* [SHORT EXERCISE]
Gather every line in the records below that contains the string "resolution", and copy each such line in full.

* [RECORDED DATA]

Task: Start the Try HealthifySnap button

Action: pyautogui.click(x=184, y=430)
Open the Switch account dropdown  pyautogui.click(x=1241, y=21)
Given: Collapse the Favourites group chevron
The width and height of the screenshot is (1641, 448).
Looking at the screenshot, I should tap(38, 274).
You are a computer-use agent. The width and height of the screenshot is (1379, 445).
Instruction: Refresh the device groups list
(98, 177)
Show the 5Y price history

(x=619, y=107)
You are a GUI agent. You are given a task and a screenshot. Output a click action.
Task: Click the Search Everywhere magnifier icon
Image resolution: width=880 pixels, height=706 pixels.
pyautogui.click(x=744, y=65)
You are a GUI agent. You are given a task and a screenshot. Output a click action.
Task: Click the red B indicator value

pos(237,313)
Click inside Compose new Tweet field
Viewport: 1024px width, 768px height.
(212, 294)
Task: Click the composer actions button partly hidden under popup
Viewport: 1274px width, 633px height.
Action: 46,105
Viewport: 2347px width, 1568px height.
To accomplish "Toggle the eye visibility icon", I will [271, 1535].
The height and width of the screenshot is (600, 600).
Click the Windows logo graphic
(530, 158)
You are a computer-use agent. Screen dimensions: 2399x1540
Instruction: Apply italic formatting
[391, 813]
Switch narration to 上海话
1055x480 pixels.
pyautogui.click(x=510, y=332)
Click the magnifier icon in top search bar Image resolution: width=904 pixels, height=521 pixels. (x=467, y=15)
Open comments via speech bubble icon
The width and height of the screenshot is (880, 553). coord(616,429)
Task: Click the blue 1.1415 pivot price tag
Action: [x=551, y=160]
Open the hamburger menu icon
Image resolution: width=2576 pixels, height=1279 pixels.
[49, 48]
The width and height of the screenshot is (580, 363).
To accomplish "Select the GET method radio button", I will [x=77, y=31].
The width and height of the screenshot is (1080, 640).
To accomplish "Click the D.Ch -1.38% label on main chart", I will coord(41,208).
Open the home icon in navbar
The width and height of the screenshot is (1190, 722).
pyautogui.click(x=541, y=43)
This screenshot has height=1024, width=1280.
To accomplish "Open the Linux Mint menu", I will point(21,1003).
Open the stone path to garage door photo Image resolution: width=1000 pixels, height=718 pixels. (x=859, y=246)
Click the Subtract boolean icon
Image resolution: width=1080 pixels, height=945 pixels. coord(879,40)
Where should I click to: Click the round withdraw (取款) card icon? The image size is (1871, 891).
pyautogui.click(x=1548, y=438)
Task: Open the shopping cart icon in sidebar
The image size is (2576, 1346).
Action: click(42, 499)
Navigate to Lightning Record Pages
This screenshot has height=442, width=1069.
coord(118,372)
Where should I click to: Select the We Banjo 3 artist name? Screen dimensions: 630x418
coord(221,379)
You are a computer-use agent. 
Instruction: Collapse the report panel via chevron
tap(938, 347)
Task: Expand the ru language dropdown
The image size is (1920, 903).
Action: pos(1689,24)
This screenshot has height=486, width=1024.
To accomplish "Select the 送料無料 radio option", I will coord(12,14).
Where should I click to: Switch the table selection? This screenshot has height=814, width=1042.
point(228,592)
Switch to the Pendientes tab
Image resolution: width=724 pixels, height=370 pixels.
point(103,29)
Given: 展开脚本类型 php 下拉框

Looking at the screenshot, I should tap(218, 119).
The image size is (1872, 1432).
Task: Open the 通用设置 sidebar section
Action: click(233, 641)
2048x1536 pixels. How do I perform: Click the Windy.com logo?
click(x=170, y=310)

* [ANSWER FOR THIS EXERCISE]
Image resolution: width=880 pixels, height=706 pixels.
Click the magnifier icon in top search bar Image resolution: width=904 pixels, height=521 pixels. (x=467, y=15)
Image resolution: width=2576 pixels, height=1279 pixels.
Open the stone path to garage door photo Image resolution: width=1000 pixels, height=718 pixels. (x=859, y=246)
Image resolution: width=1080 pixels, height=945 pixels. coord(879,40)
Image resolution: width=724 pixels, height=370 pixels.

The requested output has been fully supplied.